• _RECORDS FOR THE EXERCISE_
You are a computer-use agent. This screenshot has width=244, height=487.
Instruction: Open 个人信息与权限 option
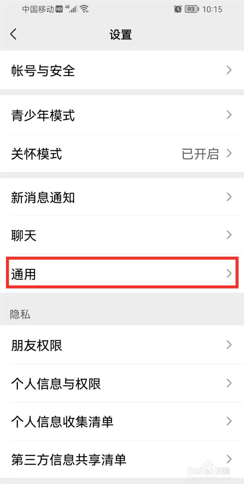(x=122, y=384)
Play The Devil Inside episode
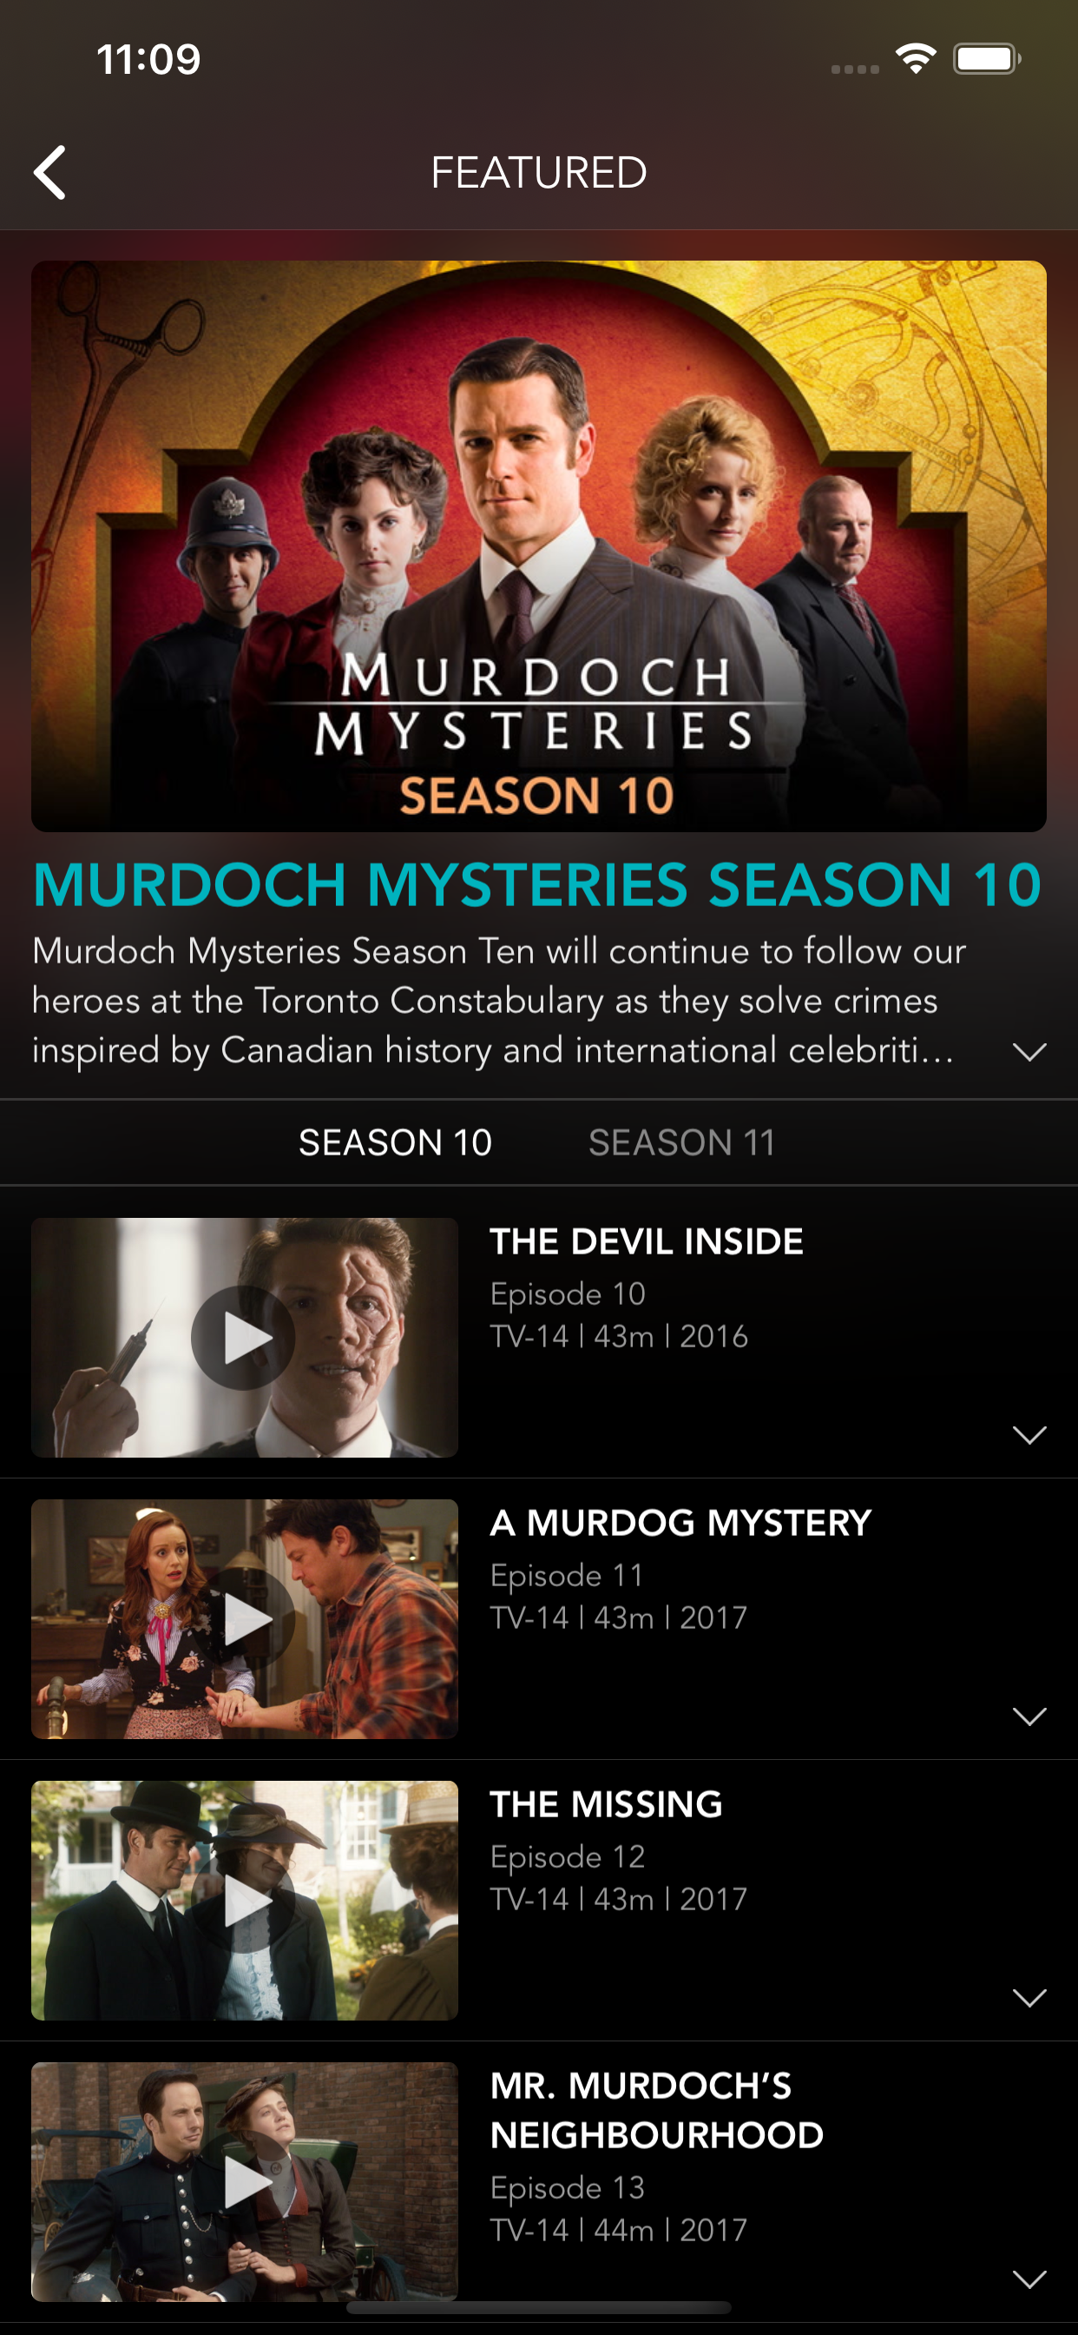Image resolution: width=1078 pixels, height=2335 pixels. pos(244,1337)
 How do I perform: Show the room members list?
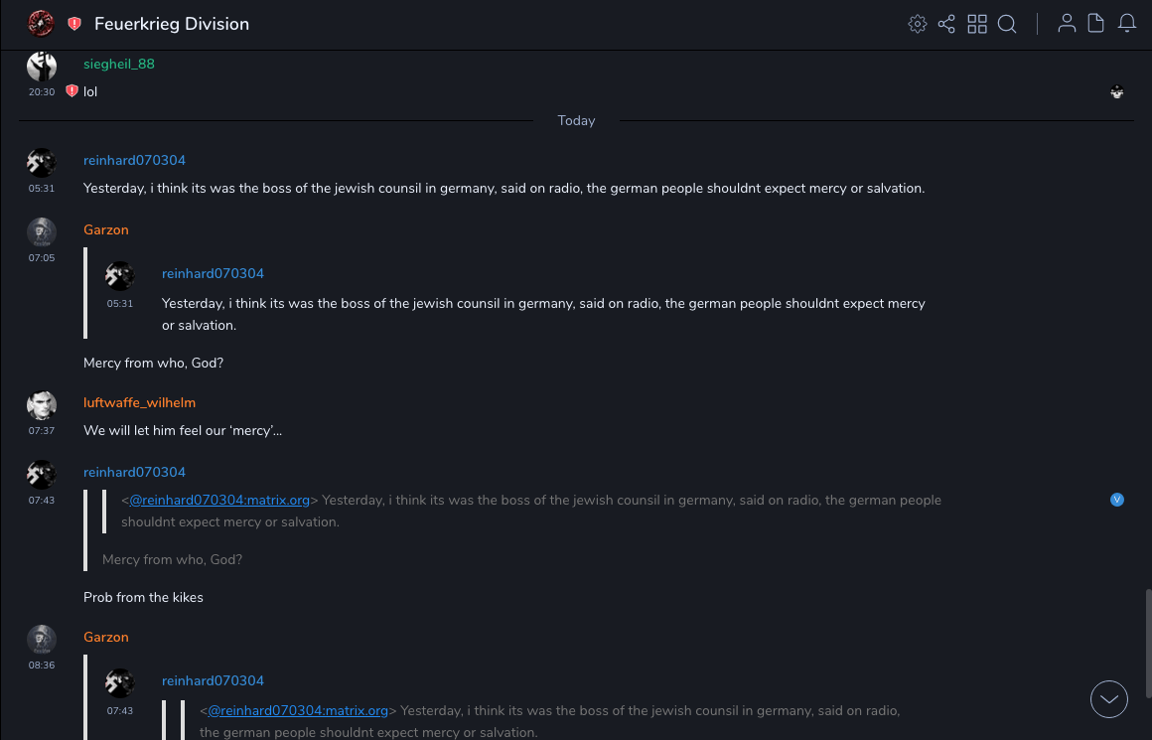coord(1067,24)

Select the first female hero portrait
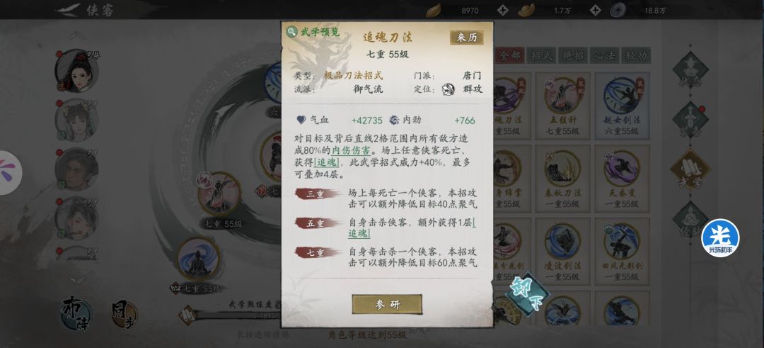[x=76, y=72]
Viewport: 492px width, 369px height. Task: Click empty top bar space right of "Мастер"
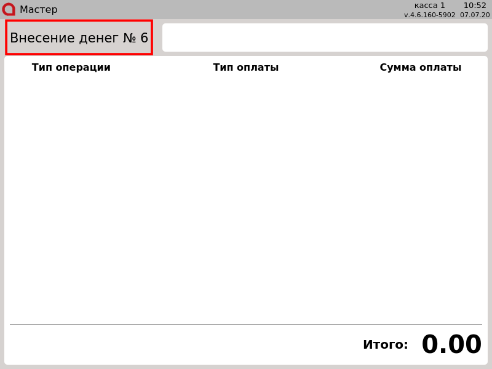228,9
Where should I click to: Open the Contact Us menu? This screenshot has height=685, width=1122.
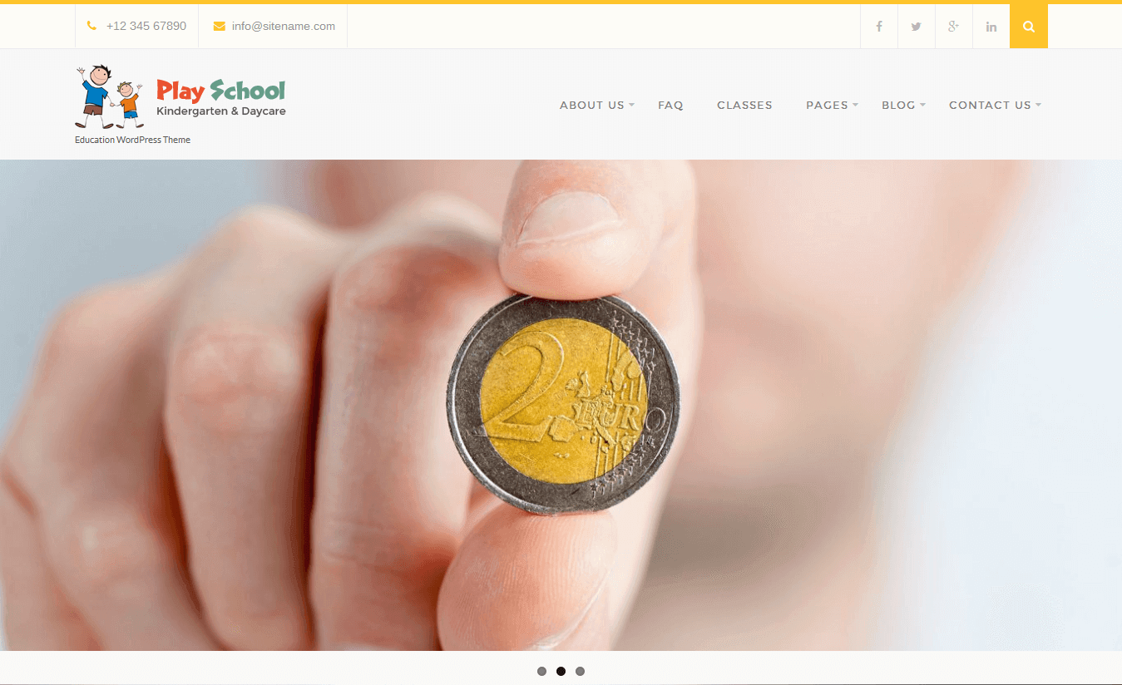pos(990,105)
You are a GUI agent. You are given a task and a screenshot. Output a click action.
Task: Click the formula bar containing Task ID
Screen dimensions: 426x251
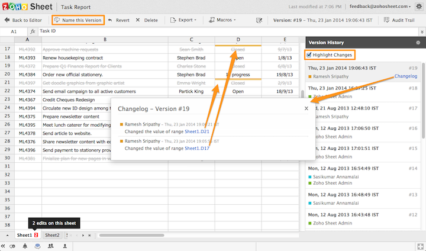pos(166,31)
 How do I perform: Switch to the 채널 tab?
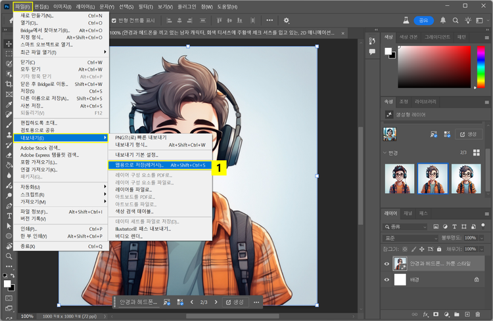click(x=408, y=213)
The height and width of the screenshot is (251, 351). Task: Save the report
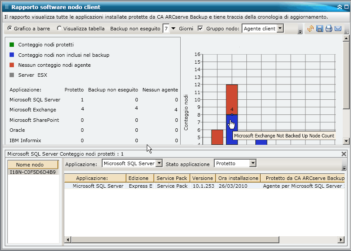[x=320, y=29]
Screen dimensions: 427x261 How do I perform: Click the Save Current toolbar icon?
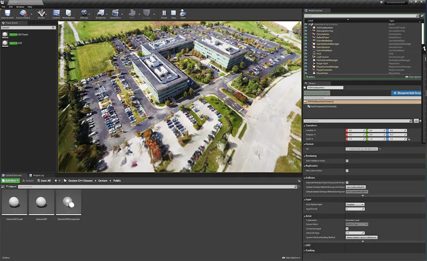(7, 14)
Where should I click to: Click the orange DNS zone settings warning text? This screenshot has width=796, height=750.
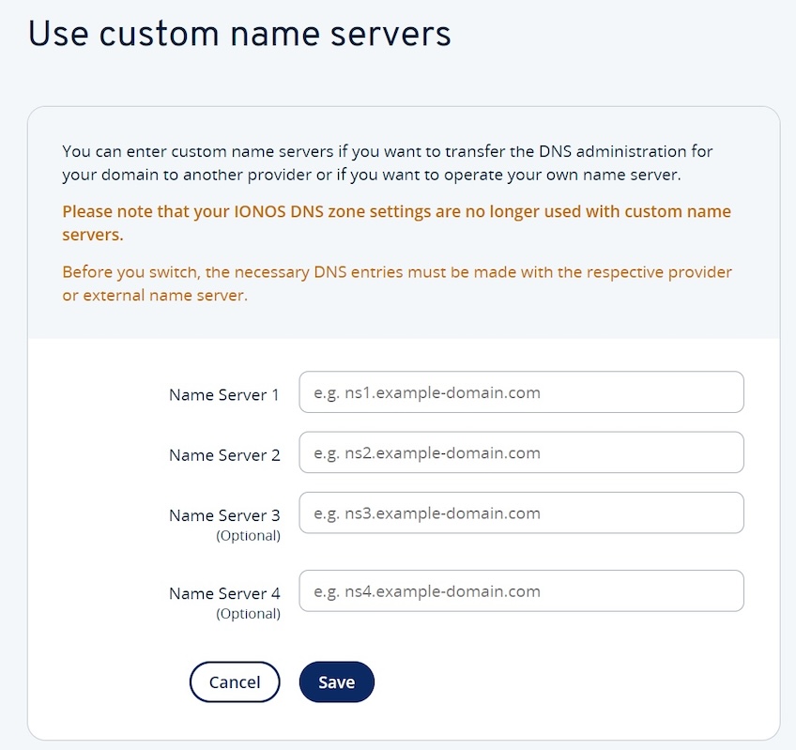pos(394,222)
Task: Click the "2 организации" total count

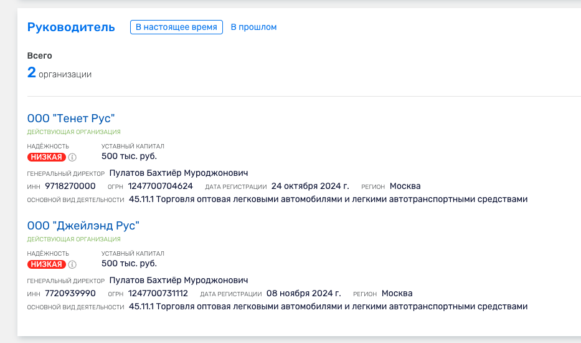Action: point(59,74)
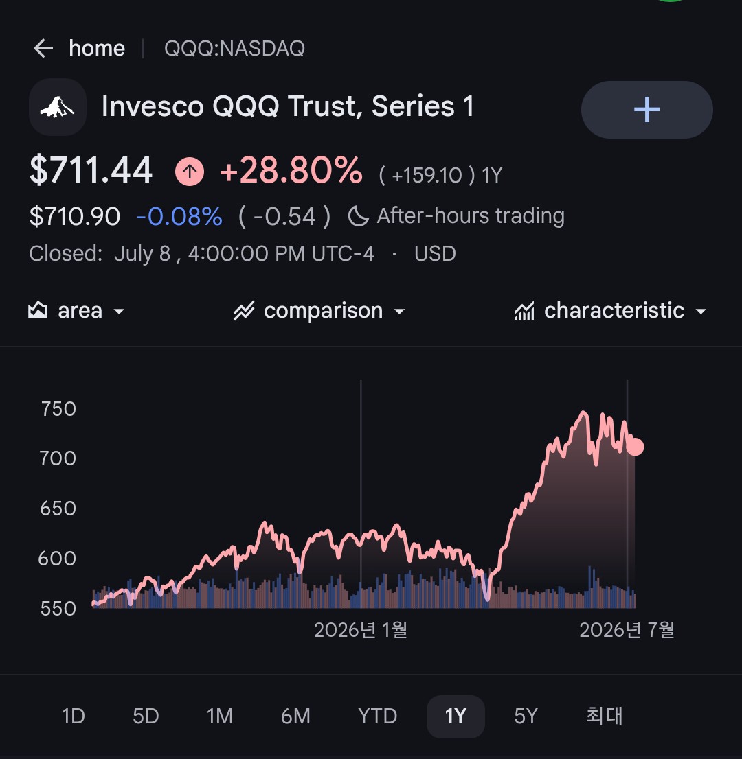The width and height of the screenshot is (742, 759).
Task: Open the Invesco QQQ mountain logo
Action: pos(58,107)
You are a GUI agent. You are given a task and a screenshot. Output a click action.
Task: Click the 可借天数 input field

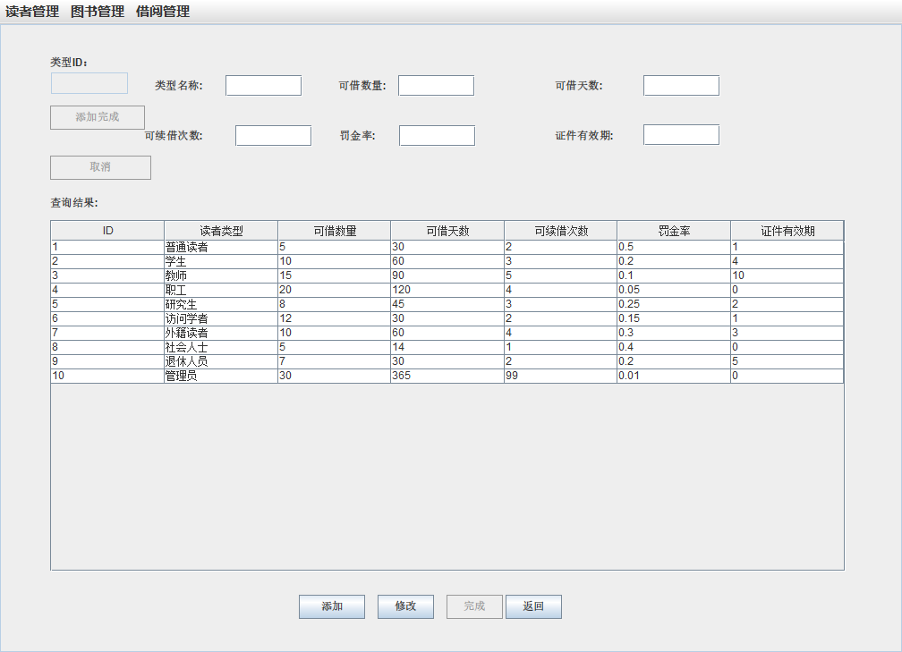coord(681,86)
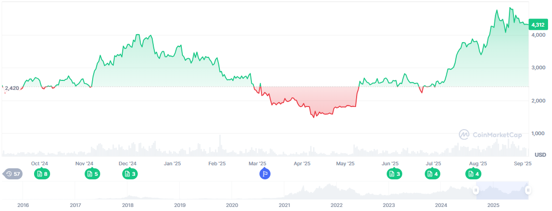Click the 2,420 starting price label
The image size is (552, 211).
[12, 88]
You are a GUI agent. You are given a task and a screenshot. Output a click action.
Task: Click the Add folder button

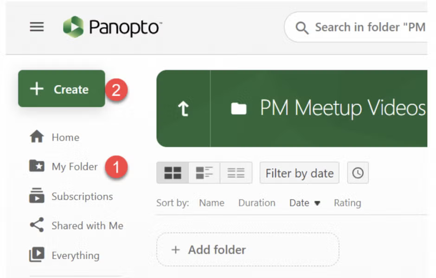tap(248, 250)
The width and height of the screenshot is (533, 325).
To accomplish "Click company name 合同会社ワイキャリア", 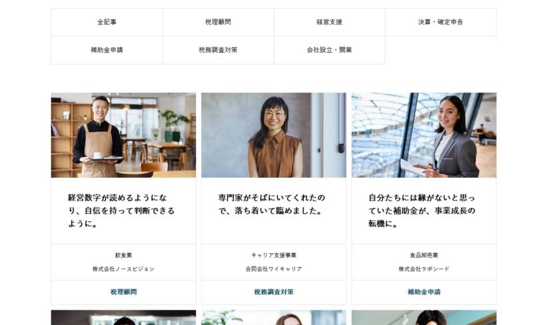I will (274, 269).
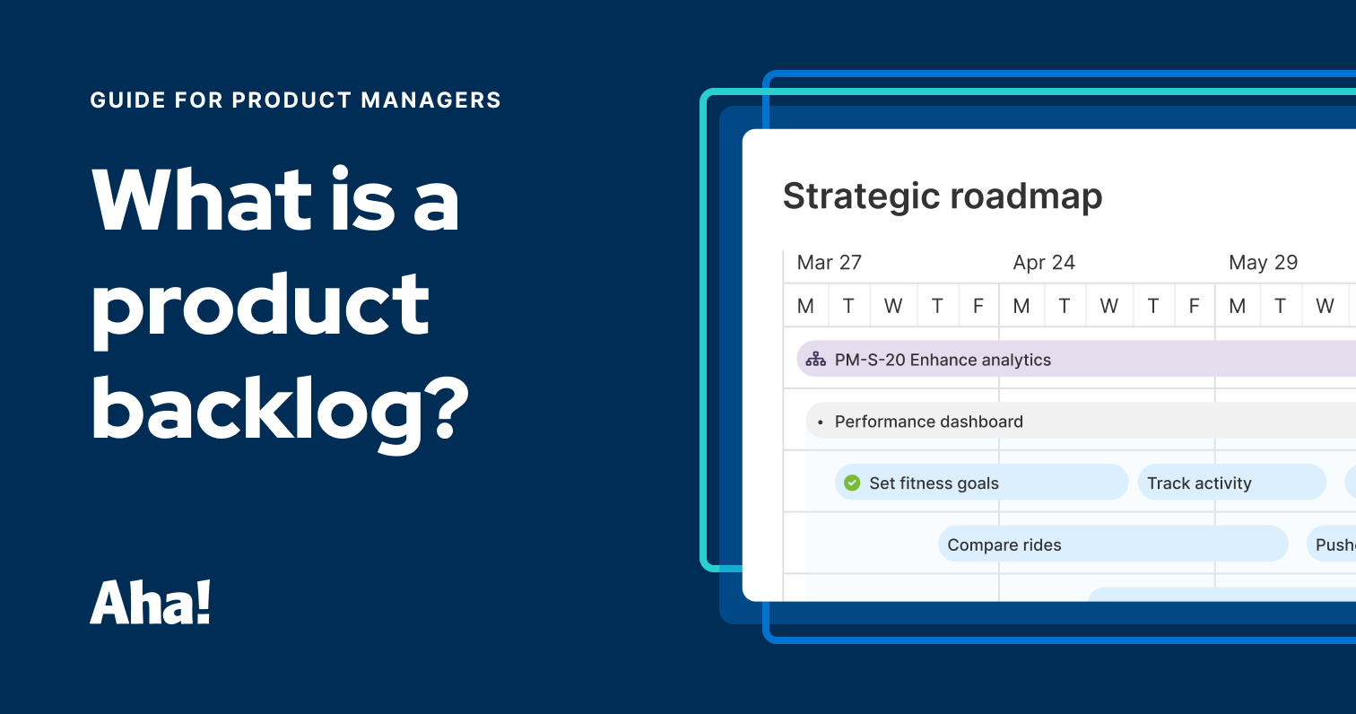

• _GOAL OF THE EXERCISE_
Pick out each line above that contains the word "Open", and treat uppercase and lowercase as different.

• _SOLUTION TO THIS PROBLEM_
Instruction: Open 个人信息与权限 option
Where should I click to: Open the Contact Us menu? This screenshot has height=685, width=1122.
Task: Open the Invesco QQQ mountain logo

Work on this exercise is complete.